EmotionCLIP Framework

EmotionCLIP harnesses the capabilities of a contrastive learning approach to enhance the alignment between EEG signal features and text embeddings representing emotional labels. This reformulation leverages textual emotion descriptions as a stable modality, enabling more consistent recognition across different individuals and sessions. The dual-encoder setup comprises a Text Encoder and a customized EEG Encoder, SST-LegoViT. This architectural choice focuses on maximizing the cosine similarity between EEG features and their corresponding text representations, thereby fostering robust emotional prediction accuracy.

Figure 1: EmotionCLIP transforms the cross-domain emotion recognition task from a classification problem to an EEG-Text matching problem.

Text Encoder

The Text Encoder utilizes the pre-trained CLIP text encoder to generate rich semantic embeddings from emotion labels integrated into 16 distinct prompt templates. This architectural design ensures that emotion labels are represented in contextually meaningful phrases, augmenting semantic richness and reducing ambiguity inherent in using single-word labels.

EEG Encoder

The EEG Encoder, termed SST-LegoViT, is tailored to extract comprehensive spatio-temporal-frequency features from EEG signals. The encoder processes spatial, frequency-band, and temporal data sequentially, allowing for the construction of detailed 4D EEG representations. Through channel mapping and frequency segmentation, SST-LegoViT produces finely-tuned feature embeddings. It employs multi-scale convolution modules and parallel Transformer encoders to capture diverse spatial features and facilitate the fusion of DE and PSD features.

Figure 2: EEG Encoder sequentially processes spatial, frequency-band, and temporal information from a 4D EEG representation.

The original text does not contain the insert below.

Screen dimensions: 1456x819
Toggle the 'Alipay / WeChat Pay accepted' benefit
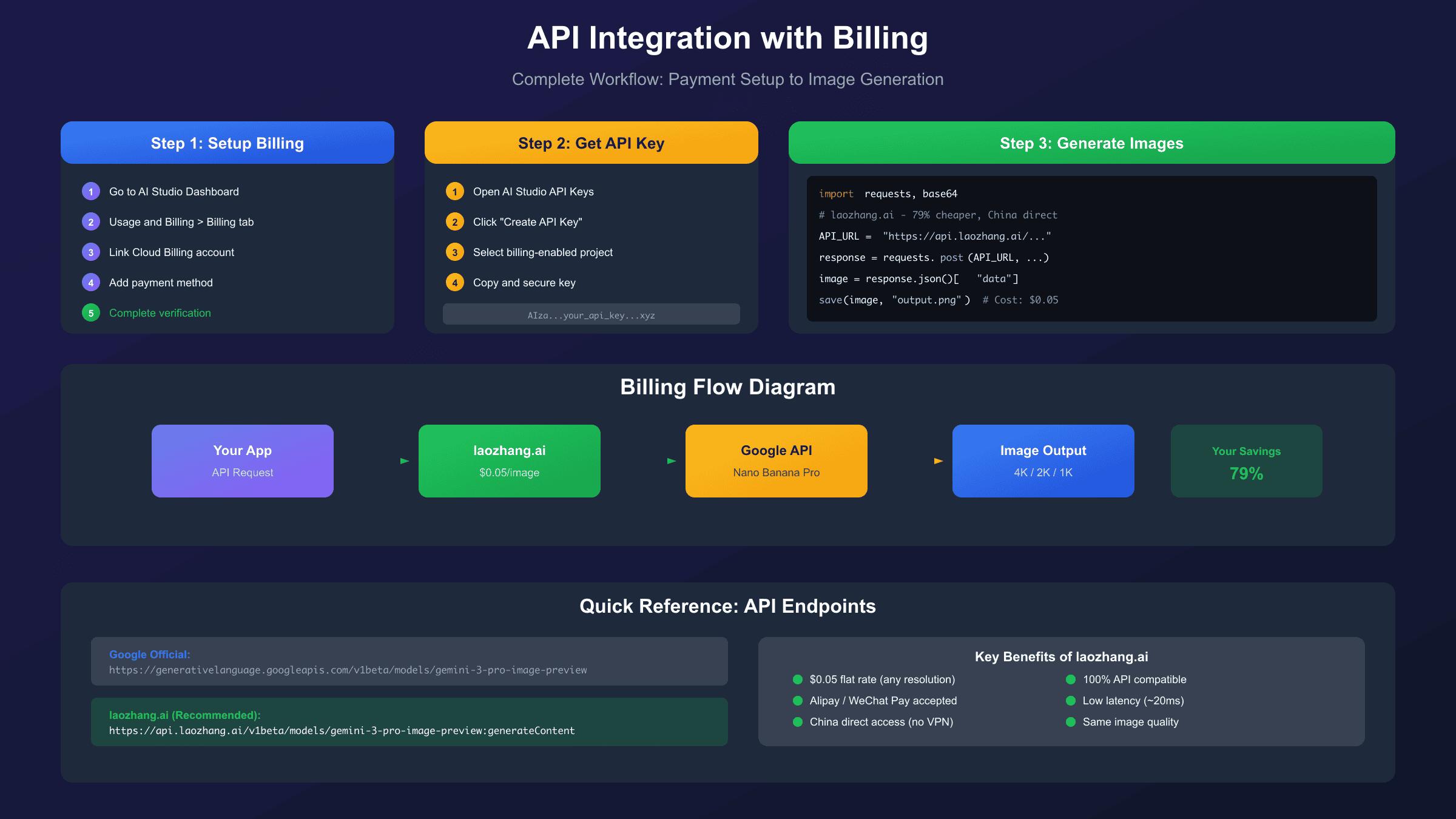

Figure 3: Spatial Multi-scale Encoder aggregates multi-resolution features to enhance spatial representation across varying scales.

Figure 4: LegoFormer processes DE and PSD features through parallel encoders. Fuses them via cross-attention, using DE as the primary context to guide auxiliary PSD information.

Results and Evaluation

Datasets and Protocols

The experimental evaluation leveraged the SEED and SEED-IV datasets, commonly employed in EEG emotion recognition studies. The robustness of the EmotionCLIP model was tested under the leave-one-subject-out (LOS) protocol and cross-time validation, examining its capability for cross-domain generalization. The applied strategies demonstrate the applicability of EmotionCLIP in real-world scenarios where subject variability and domain shifts are prevalent.

Performance Metrics

EmotionCLIP achieved superior performance in cross-subject and cross-time tests, demonstrating enhanced generalization capabilities compared to existing state-of-the-art models. In cross-subject recognition, EmotionCLIP recorded accuracies of 88.69% on SEED and 73.50% on SEED-IV, outperforming models like MSFR-GCN and MADA. These results underscore the effectiveness of leveraging multimodal contrastive learning frameworks in improving EEG emotion recognition.

Figure 5: Few-Shot Results on SEED Dataset

Conclusion

The proposed EmotionCLIP framework marks a significant advancement in EEG-based emotion recognition, effectively addressing cross-domain challenges through EEG-text matching. By integrating CLIP's robust text encoders with novel EEG processing techniques, the framework establishes new benchmarks in accuracy and generalization capability on complex datasets. The findings in this paper indicate substantial potential for EmotionCLIP's application in various affective computing domains, suggesting promising directions for future research in multimodal emotion recognition systems.